Vergogna, vergogna, vergogna!

Scritto da  Pubblicato in Tonino Iacopetta

tonino_iacopetta.jpgAdesso la misura è colma e non bastano solo le parole di protesta. Si consuma un altro grave delitto contro la sanità lametina e infatti viene trasferito a Catanzaro Lido anche il Cup dell’Ospedale lametino. Gesto inutile oltreché dannoso per la popolazione lametina e soprattutto per  il mezzo milione di utenti del circondario. Lo volete capire o no che l’Ospedale di Lamezia è più per le zone circostanti che non per la stessa grande città di Lamezia? Evidentemente, chi opera contro Lamezia, ignora, tra le tante altre cose, che Lamezia è leggermente più grande di Platania. Ignoranza, ovviamente, interessata. Comunque io che per estrema necessità ne ho bisogno (ma che non auguro a colui che ne è stato responsabile e non mi riferisco solo al caro amico Franco Talarico), capisco quanta violenza si è fatta nei confronti della sanità lametina. E poi anche il Cup a Lido.. sorvolando che l’amministrazione ha già pagato altri due anni ai gestori del servizio. Si pagherà anche per Lido, senza contare che a Lamezia esiste tutto lo spazio che si vuole per gli uffici addetti a questo servizio, mentre a Lido si dovranno fare investimenti per questo. Questa è sopraffazione, senza tenere conto, l’ho detto e lo ripeto per chi ha la testa dura, che gli utenti del nostro ospedale sono enormi. Augurerei nuovamente ai responsabili, tutti, passati e presenti, di trovarsi loro nelle condizioni economiche e di salute di chi, come me, ha bisogno continuo dell’ospedale; anche se è difficile che le condizioni economiche, specie del personale politico regionale o nazionale, possa impoverirsi, visto che l’ultimo consiglio regionale, in modo trasversale, quindi non bisogna sempre indicare il solo presidente Talarico, si è fatta una legge ad hoc per quanto riguarda il vitalizio che verrà eliminato solo dal 2018: campa cavallo.
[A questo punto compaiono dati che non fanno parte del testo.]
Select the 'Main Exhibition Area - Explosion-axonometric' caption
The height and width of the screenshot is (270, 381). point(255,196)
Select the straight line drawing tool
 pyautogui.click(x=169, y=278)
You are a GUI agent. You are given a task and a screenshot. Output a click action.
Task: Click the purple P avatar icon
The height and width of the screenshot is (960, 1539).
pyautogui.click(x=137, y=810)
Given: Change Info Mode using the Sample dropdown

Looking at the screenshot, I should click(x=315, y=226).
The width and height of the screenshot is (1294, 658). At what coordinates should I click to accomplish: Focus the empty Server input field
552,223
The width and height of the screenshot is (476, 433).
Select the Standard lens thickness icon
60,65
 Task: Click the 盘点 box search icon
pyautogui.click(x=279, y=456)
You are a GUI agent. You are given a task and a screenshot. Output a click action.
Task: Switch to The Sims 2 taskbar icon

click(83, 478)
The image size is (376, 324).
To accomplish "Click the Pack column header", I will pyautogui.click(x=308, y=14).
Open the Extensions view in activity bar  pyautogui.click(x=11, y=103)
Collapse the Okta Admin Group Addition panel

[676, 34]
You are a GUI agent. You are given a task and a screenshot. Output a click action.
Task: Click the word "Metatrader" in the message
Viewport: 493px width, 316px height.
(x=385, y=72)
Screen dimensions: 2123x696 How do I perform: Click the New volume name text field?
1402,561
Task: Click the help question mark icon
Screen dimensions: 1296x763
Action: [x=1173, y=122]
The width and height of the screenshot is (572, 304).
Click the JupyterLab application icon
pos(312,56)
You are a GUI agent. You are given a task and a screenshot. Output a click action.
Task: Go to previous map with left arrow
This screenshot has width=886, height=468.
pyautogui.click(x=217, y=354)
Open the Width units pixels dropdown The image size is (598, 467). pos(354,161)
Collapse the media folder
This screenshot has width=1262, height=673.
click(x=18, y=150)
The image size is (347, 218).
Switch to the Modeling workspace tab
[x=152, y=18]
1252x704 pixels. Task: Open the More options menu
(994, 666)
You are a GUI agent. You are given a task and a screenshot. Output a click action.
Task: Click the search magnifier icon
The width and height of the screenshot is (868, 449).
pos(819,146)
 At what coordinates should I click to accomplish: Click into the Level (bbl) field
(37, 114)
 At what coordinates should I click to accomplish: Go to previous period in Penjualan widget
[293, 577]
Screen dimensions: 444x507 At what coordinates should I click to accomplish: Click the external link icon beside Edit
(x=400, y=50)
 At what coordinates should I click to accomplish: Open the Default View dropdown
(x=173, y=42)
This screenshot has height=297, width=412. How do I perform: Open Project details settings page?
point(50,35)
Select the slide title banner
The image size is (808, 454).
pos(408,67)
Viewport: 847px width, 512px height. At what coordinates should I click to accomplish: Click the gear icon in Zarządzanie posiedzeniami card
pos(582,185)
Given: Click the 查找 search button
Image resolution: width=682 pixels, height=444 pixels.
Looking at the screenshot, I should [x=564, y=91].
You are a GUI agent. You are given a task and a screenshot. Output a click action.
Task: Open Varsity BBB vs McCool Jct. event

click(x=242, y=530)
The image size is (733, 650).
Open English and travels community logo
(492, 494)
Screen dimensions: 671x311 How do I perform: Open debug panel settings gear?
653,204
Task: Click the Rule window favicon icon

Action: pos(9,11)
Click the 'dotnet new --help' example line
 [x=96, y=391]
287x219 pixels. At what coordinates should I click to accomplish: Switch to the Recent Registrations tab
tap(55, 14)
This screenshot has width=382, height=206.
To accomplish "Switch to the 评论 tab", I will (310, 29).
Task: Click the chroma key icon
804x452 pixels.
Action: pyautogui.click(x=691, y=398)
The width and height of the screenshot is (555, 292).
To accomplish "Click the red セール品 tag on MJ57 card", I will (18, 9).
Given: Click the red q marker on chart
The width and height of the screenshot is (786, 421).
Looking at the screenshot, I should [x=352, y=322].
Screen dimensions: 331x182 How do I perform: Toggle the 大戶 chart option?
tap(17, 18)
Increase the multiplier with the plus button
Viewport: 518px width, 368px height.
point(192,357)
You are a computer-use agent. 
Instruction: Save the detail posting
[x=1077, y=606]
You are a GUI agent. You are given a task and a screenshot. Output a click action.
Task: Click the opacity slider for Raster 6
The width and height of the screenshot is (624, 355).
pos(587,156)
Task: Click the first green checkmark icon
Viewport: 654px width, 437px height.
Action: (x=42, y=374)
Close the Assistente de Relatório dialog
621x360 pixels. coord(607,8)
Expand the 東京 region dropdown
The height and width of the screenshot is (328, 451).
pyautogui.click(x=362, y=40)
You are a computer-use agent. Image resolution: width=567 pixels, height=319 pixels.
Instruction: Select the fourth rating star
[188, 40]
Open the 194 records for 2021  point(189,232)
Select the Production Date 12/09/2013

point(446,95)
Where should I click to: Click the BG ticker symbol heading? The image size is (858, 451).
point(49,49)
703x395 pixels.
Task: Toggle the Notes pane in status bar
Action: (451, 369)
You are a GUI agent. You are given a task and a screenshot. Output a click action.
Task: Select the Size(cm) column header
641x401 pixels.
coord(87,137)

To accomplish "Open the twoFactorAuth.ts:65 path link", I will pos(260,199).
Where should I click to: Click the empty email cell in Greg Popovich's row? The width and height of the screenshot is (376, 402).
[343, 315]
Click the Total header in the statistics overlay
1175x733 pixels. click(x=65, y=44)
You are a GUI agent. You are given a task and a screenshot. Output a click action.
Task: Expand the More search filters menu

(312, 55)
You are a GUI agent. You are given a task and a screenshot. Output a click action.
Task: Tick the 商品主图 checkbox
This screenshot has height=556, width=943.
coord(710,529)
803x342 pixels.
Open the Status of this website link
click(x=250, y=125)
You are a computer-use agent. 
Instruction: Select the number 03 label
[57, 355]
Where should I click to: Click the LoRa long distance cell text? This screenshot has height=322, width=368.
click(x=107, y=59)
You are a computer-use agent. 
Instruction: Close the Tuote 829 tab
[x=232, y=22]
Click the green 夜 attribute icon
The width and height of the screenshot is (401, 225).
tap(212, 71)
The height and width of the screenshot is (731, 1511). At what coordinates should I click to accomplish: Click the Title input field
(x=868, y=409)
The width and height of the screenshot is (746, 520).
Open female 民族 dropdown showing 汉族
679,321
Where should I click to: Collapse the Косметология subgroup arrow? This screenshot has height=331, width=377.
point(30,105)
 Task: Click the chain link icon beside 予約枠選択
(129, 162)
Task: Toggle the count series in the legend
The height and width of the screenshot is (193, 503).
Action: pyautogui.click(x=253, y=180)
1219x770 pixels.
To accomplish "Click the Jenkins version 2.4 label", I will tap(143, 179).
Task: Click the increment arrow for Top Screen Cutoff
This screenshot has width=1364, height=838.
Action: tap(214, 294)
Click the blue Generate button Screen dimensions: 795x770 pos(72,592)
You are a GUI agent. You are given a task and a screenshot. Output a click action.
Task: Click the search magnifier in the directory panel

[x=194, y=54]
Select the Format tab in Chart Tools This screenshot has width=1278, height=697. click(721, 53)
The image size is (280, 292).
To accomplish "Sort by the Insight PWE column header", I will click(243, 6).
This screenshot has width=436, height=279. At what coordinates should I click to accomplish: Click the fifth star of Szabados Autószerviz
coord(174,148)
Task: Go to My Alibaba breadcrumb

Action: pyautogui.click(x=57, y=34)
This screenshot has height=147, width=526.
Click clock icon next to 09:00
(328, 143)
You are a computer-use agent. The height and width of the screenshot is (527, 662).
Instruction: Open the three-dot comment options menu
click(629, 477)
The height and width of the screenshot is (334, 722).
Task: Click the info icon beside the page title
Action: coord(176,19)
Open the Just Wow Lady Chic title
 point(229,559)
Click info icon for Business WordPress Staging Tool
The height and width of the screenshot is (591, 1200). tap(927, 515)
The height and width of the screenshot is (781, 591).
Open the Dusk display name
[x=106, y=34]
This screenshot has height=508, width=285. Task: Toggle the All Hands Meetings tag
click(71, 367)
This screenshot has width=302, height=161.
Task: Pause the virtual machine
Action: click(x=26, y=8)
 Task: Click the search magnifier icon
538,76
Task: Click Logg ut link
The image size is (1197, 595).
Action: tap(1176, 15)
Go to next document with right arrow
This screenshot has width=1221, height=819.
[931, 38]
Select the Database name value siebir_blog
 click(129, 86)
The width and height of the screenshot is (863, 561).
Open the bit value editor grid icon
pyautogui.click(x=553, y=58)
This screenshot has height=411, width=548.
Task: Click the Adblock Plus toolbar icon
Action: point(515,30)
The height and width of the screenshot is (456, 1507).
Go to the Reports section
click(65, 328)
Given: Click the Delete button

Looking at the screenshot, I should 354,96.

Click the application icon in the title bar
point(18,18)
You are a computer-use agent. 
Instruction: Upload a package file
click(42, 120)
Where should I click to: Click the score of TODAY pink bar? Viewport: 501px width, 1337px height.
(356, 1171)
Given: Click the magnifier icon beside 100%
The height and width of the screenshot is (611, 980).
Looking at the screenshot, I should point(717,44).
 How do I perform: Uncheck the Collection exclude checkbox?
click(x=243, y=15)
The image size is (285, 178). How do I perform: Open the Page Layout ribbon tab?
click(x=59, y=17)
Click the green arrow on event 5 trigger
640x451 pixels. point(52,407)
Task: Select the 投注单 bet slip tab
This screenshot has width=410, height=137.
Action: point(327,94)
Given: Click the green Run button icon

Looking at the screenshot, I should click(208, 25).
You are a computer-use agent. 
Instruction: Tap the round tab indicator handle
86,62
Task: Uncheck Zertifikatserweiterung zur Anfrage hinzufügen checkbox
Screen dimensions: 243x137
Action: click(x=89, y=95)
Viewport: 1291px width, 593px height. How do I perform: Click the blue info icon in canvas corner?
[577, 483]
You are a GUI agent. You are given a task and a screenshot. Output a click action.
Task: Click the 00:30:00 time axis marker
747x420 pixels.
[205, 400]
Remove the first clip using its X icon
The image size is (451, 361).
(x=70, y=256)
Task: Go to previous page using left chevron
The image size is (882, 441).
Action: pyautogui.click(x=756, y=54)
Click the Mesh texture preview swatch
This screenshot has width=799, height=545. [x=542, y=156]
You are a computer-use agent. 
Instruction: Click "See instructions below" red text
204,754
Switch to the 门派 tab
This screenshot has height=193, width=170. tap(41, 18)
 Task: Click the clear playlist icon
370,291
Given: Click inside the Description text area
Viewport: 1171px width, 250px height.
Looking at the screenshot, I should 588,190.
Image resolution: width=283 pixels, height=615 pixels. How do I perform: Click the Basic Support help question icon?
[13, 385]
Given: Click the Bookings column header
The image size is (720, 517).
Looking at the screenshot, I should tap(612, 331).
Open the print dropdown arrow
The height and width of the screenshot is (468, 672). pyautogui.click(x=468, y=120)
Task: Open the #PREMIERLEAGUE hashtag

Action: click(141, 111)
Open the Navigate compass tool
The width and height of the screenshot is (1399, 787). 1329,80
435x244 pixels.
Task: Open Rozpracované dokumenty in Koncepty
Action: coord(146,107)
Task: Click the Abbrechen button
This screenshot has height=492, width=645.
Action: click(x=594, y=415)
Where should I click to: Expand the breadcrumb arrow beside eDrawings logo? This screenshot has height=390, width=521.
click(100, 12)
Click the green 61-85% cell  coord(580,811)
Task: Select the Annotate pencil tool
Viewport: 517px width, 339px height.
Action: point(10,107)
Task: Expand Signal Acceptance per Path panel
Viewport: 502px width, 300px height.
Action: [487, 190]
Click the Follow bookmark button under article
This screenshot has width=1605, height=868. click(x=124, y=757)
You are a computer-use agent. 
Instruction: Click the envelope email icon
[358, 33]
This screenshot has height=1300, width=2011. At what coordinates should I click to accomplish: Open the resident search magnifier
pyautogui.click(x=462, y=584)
Così anche i non eletti si godranno, tra qualche anno, il premio consolatorio di un paio di centomila euro oltre alla pensionella che parte da duemilatrecento euro per arrivare ai seimila. Poveri noi, che non abbiamo la forza di mobilitarci fisicamente come si è fatto per il tribunale, a quanto si legge, il più scassato d’Italia mentre l’Ospedale di Lamezia, a dispetto di chi ci maltratta, ha tante e meravigliose eccellenze.